Rodolphe Saadé (born 3 March 1970) is a Franco-Lebanese businessman. He is the chairman of the CMA CGM Group, a world leader in logistics transport, and the son of its founder, Jacques Saadé. As of April 2022, his net worth was estimated at US$41.4 billion.

Biography 
Rodolphe Saadé was born on 3 March 1970 in Lebanon, the son of Jacques Saadé. His Lebanese mother Naila Saadé (née Salem) was born in Beirut and is the sister of Farid Salem, co-founder of CMA CGM. After studying business at Concordia University in Montreal, he started his own water cooler company in Lebanon, Dynamic Concept. President and CEO of this distribution company, he acquires a first experience in international trade in Lebanon and Syria.

He put this experience to good use by working for the CMA CGM Group, headed by his father, which he joined in 1994. He first held positions in New York and Hong Kong, then returned to the Group's head office in Marseille, where he took on increasingly important responsibilities between 1997 and 2004.

From 1997 to 2000, Rodolphe Saadé was successively Director of the United States - Mediterranean - Far East - Northern Europe and Far East - Northern Europe - U.S. West Coast lines.

Appointed Director of the Transatlantic and Transpacific line in 2000, he became Vice President of the same line in 2002.

In 2004, Rodolphe Saadé became General Manager and is in charge of developing the regular lines of the North-South Axis to North America, Central America, the Caribbean, South and West Africa, Australia and the Indian Ocean.

In 2006, following the takeover of Delmas by CMA-CGM in 2005, Rodolphe Saadé is leading the development of Delmas' lines in West, East and Central Africa and the Indian Ocean, and will make it an efficient and profitable maritime operator.

In 2008, Rodolphe Saadé invested in the development of services to Africa and the Indian Ocean, following which, he took over the management of Delmas, dedicated to African lines. That year, he played a key role in managing the hostage-taking of a Compagnie du Ponant cruise ship. He led the discussions with the kidnappers and helped to free the victims unharmed.

Two years later, he became Vice Chairman and member of the Board of Directors of the CMA CGM Group.

In November 2017, Rodolphe Saadé is appointed Chairman and CEO of the CMA CGM Group.

In April 2018, under the leadership of Rodolphe Saadé, the Group took a 25% stake in Ceva Logistics at the time of its initial public offering. One year later, CMA CGM launched a public takeover bid for the company. With this acquisition, CMA CGM creates a global transport and logistics group. Rodolphe Saadé transfers CEVA Logistics headquarters from Switzerland to France, creating 200 jobs. He inaugurates it in November 2019, in the presence of French Prime Minister Edouard Philippe.

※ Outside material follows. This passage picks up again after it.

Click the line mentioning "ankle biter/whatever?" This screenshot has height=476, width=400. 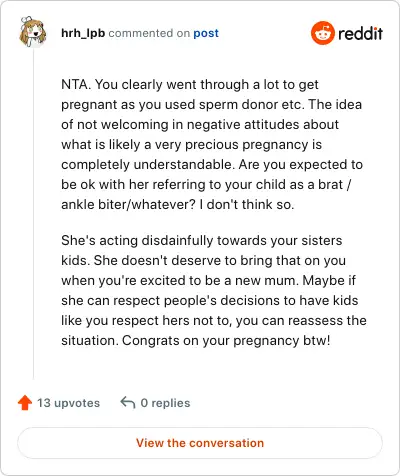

In August 2018, Rodolphe Saadé creates a start-up incubator in Marseille, called Zebox, in partnership with Accenture, BNP Paribas, EY, the forwarding agent Centrimex, the logistics specialist Ceva.

In August 2019, at the G7 meeting, Rodolphe Saadé announces his commitment to ensure that his container ships do not use the Northeast passageway, commonly known as the "Northern Route" and made accessible by global warming, in order to protect the biodiversity of the Arctic zone and to fight against global warming.

In September 2019, the world's first LNG-powered container ship is launched.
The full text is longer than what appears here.